This past weekend, I experienced a bacchanal of greater proportions than I ever imagined Korea could provide. Dionysus wishes he had been there. Maybe not Dionysus. Agamemnon, at least.

I speak of the Boryeong Mud Festival. (Look! It has it's own wikipedia entry!).
My companions and I were shuttled off from Seoul at 7:30am (a time these eyes have not seen in some time, let me tell you) down to Boryeong, a beach town on the west coast of Korea, to take part in a yearly festival that is mostly based on dousing oneself in mud and running around in the ocean.
First, however, we had to partake in some "Korean military training," which involved executing approximately 20 jumping jacks, rolling around in the mud, and playing a game that was almost, but not entirely unlike rugby. Check out the camo.The worst human pyramid ever constructed.

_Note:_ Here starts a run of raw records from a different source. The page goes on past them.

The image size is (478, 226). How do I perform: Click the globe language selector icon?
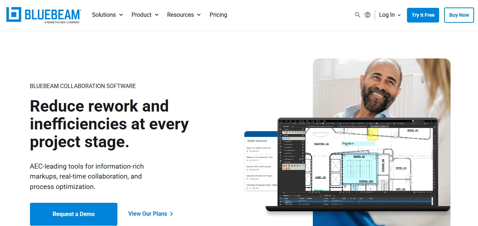(x=367, y=15)
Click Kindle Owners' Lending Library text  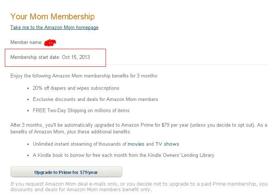pos(184,155)
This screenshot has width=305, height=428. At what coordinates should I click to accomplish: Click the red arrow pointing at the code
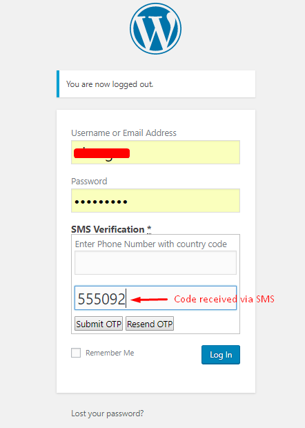149,300
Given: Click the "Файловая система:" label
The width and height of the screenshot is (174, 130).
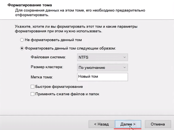Looking at the screenshot, I should [x=48, y=58].
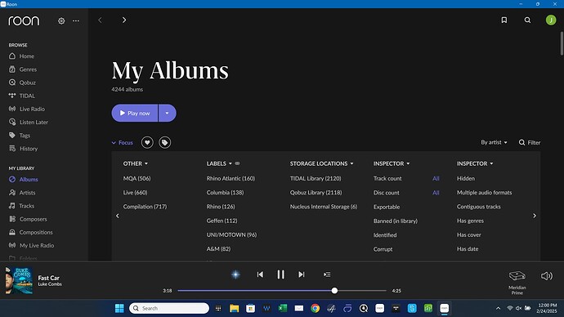Open the Roon settings gear
The width and height of the screenshot is (564, 317).
pos(61,21)
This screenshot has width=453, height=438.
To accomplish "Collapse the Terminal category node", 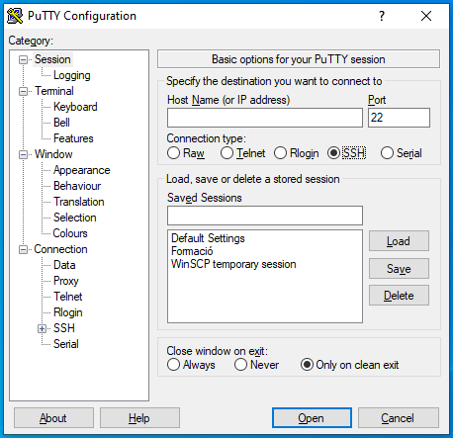I will point(23,91).
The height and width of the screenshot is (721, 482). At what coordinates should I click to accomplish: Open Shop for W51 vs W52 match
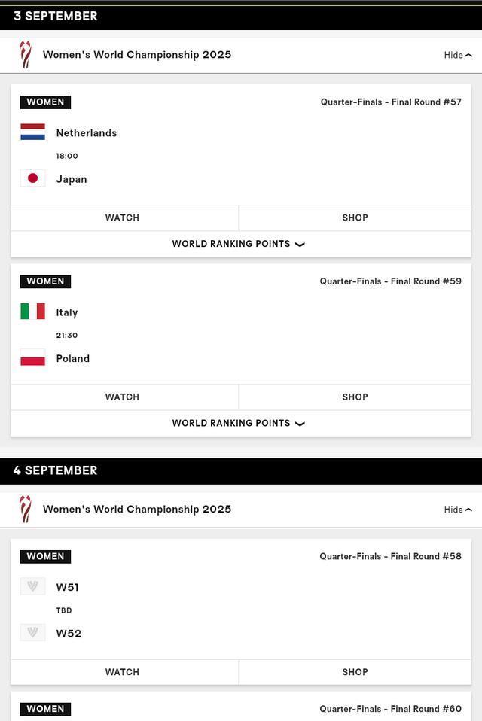[355, 672]
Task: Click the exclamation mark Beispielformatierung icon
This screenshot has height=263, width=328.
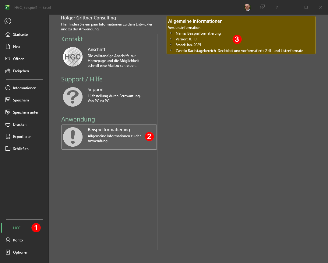Action: tap(72, 137)
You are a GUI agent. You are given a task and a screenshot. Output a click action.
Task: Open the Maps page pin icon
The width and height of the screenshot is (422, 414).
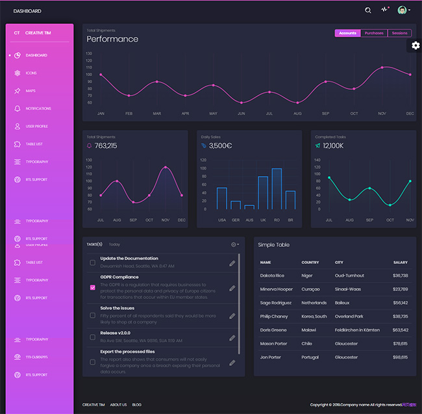coord(18,91)
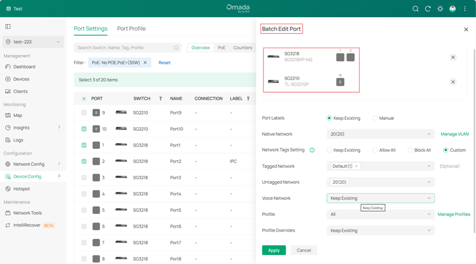Click the Network Tags Setting info icon
This screenshot has height=264, width=476.
pos(312,150)
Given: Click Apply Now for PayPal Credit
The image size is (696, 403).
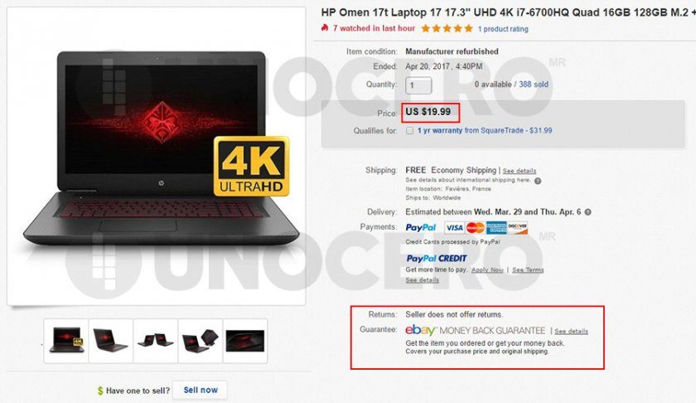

There was a parade! I did not see this. I stole the picture from someone else. But look! What's that yonder? The ocean! Or is it a sea? Does it matter? I have not seen saltwater in so very long!
The "Mud Prison" was just one of many mud-based activities available at the beach. Also present: mud slides, mud wrestling, mud races, and mud baths.The mud is supposed to be enriched with special minerals that are good for the skin. Only after I realized this did it make sense to me that such an event would be held in modest, staid Korea. Koreans are obsessed with health, and will talk about it to such a nauseating extent that sometimes I am tempted to whisper softly in their ears, "Someday, you too shall die." But I refrain.
I slathered that wellness mud on my body and watched as what I can only imagine is the normally sleepy town of Boryeong turned into a teeming jumble of muddied foreigners and Koreans alike. Though Koreans attend the event, it still felt a bit like the Foreign Invasion of '09. Which is actually how Korea often feels, despite the vast amount of foreigners currently living here. For all the globalization Korea has undergone in the last decades, xenophobia still runs rampant in this country.
All that mud still doesn't cover up the fact that I'm a waegook.